Am Anfang schuf Gott Himmel und Erde. Nicht war er erst und dann schuf er, sondern am Anfang schuf Gott. Dieser Anfang ist der Anfang in der ängstenden Mitte und zugleich jenseits der ängstenden Mitte, in der wir sind. Nicht wissen wir von diesem Anfang, indem wir aus der Mitte heraustreten und selbst anfänglich würden. Weil wir das nur in der Lüge vermöchten, wären wir dann gerade nicht im Anfang, sondern nur in der durch Lüge verhüllten Mitte. Das ist für alles Folgende scharf im Auge zu behalten. Allein in der Mitte vernehmen wir den Anfang.
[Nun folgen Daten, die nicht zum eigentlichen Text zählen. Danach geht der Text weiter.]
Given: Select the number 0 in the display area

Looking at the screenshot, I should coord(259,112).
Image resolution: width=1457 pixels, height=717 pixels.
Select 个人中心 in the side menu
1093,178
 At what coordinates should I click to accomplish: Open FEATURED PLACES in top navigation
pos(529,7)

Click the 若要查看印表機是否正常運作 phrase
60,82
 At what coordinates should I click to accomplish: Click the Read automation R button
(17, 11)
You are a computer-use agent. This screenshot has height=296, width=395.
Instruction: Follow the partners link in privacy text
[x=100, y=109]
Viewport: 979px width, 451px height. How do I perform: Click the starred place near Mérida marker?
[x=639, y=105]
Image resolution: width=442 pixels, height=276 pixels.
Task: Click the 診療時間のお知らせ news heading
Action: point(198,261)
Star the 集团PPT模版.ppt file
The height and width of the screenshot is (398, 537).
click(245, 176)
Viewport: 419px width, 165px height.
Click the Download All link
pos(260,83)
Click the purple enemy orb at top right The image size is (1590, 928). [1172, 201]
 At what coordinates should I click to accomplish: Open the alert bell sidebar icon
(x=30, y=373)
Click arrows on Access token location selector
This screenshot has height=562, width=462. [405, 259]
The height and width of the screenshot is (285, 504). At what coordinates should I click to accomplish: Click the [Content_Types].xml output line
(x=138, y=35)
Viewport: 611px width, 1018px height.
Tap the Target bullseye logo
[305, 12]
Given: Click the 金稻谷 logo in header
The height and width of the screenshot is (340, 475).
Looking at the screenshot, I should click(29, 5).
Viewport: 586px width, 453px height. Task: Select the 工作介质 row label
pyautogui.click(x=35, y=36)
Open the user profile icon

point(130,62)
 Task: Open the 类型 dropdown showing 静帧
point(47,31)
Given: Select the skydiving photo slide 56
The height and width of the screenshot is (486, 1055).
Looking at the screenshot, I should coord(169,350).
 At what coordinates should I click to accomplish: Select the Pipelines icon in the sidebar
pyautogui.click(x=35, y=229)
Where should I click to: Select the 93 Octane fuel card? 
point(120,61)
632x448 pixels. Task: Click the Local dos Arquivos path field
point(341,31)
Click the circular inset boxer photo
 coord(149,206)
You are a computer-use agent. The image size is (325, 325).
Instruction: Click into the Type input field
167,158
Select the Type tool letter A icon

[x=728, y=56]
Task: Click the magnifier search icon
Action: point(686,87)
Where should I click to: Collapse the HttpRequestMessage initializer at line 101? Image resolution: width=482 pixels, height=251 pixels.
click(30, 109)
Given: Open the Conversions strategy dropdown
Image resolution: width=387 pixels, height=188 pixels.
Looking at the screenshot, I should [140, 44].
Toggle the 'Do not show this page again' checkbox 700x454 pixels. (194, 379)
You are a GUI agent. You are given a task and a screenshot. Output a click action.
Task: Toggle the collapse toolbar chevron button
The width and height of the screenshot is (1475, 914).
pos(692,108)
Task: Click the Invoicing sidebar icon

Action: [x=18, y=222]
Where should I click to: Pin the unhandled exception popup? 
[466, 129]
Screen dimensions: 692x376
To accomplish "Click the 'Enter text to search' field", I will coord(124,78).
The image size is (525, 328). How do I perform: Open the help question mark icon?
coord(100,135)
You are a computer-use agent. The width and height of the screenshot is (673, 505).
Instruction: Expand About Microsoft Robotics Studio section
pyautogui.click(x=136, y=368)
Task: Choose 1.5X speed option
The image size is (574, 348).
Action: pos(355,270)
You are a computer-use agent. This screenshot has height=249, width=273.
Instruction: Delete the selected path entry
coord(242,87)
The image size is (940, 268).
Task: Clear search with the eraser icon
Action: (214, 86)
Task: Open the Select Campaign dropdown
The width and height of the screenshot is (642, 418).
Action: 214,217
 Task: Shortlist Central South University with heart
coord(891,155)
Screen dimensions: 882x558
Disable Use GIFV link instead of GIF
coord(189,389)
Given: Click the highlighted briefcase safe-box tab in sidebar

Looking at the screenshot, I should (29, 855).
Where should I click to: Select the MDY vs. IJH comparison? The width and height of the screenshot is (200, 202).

Es entsteht die doppelte Frage: Ist dieser Anfang Gottes Anfang oder ist es der Anfang Gottes mit der Welt? Aber schon das Entstehen dieser Frage beweist, dass wir nicht mehr wissen, was Anfang heißt. Wenn über den Anfang nur geredet werden kann von dem, der in der Mitte sich ängstet um den Anfang und das Ende, von dem, der an seinen eigenen Ketten reißt, von dem – nun einmal etwas Späteres vorwegnehmend –, der nur in seiner Sünde um seine Geschaffenheit von Gott her weiß – dann kann doch nicht mehr gefragt werden, ob dieser Anfang Gottes Anfang oder Gottes Anfang mit der Welt ist, da eben für uns Gott als der Anfang kein anderer ist, als der am Anfang die Welt schuf und uns schuf, und weil wir eben von diesem Gott gar nicht anders wissen können als von dem Schöpfer unserer Welt. Wenn Luther auf die Frage, was Gott vor der Erschaffung der Welt getan habe, antwortete, er habe Ruten geschnitzt für Leute, die solche unnützen Fragen stellen, so schlägt er damit nicht nur dem Frager seine Frage ab, sondern er sagt zugleich, dass Gott eben dort, wo er nicht als der gnädige Schöpfer erkannt wird, nur als der zornige Richter gewusst werden muss, d. h. aber eben auch immer in Bezug auf die Mitte zwischen Anfang und Ende. Es gibt keine mögliche Frage, die hinter diesen am Anfang schaffenden Gott zurückgehen könnte. Es gibt also auch nicht die Frage nach dem Warum der Schöpfung, nach dem Weltplan Gottes, nach der Notwendigkeit der Schöpfung – eben diese Fragen werden endgültig erledigt und als gottlose Fragen aufgedeckt durch den Satz: „Am Anfang schuf Gott Himmel und Erde.“ Nicht: Am Anfang hatte Gott diesen oder jenen Gedanken über das Ziel der Welt, Gedanken, die wir nun weiter aufzufinden hätten, sondern am Anfang schuf Gott, und hinter den schaffenden Gott kann keine Frage zurück, weil man hinter den Anfang nicht zurück kann.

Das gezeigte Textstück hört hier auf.